Pendant ce temps, les notables de chaque peuple se réunissaient dans le Hall de la Dame du Nord, à huis clos. C’était Eir, la matriarche des Deux-Âmes, qui avait formulé cette exigence insolite aux yeux de Kalax. Dans les entrailles de Mécanâme, tous les serviteurs de la planète pouvaient assister aux réunions du Conseil, voire intervenir si le besoin s’en faisait sentir. Le savoir était accessible à tous, et les décisions à prendre concernaient tout le monde.

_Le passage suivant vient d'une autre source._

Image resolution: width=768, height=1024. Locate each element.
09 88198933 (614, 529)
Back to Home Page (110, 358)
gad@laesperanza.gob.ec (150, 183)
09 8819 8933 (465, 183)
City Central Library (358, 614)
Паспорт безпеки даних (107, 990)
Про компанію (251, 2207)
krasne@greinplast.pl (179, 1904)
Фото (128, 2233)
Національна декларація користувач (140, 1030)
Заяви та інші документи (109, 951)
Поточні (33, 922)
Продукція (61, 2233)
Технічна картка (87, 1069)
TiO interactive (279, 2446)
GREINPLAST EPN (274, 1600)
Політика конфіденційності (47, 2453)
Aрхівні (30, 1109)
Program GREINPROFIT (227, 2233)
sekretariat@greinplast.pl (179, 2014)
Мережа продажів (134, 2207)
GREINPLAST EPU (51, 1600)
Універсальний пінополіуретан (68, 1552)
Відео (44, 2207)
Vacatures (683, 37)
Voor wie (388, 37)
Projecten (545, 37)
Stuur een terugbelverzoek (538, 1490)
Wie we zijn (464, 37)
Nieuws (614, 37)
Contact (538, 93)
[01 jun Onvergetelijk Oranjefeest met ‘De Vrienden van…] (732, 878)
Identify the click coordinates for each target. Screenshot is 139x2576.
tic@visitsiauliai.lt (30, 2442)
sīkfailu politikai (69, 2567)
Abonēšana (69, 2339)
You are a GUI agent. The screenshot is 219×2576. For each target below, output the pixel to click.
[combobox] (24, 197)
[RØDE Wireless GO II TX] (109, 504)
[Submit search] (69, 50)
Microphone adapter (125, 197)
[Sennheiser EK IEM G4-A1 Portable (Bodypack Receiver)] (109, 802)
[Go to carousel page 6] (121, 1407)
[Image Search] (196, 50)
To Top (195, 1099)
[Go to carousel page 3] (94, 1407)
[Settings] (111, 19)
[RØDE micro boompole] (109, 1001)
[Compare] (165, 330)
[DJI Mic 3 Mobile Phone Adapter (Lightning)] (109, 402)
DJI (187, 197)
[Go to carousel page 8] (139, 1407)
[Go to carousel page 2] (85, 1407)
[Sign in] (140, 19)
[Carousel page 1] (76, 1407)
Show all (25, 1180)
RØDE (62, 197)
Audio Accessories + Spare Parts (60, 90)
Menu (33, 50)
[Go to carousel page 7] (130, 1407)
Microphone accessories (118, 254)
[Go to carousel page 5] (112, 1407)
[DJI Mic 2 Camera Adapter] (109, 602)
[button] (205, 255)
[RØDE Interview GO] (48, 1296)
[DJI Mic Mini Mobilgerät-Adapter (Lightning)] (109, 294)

Il lui semblait que c’était également le cas dans le cadre d’une alliance inter espèces, mais la vielle femme avait sûrement ses raisons : quelques secondes auparavant, elle marchait vers le bâtiment tête baissée, yeux perdus dans une intense réflexion. Soudain, elle avait relevé le menton avec le regard brillant d’une sombre résolution. C’était là qu’elle avait énoncé sa demande, ou plutôt sa décision, sur un ton péremptoire. La Reine Solveig avait acquiescé sans discuter, puis elle avait fait disperser la foule.

Ainsi vidée de ses occupants, la Grande Salle paraissait peuplée d’ombres mouvantes qui vacillaient selon le caprice des torches et des courants d’air. Une table avait été dressée autour du foyer central. Les autres étaient rangées contre les murs.

Le Rouage s’assit le dernier, trop occupé à enregistrer le moindre détail de la scène. Solveig présidait, en tant qu’hôtesse, son aura magnétique légèrement altérée par la fatigue et les imprévus. À sa droite, Eir rayonnait du même éclat blanc que ses yeux. À sa gauche, raide et massif, le Rocher porteur des Pierrefendre était aussi immobile qu’une Givrepierre au cœur de son halo bleu glace. Puis venaient deux chaises inoccupées, prudemment évitées par le Héraut des Sylvâmes, un homme petit, mince, affublé d’une tignasse épaisse de feuilles et de fleurs de sureau délicatement parfumées. Son énergie pétillante, vert feuille, était subtile.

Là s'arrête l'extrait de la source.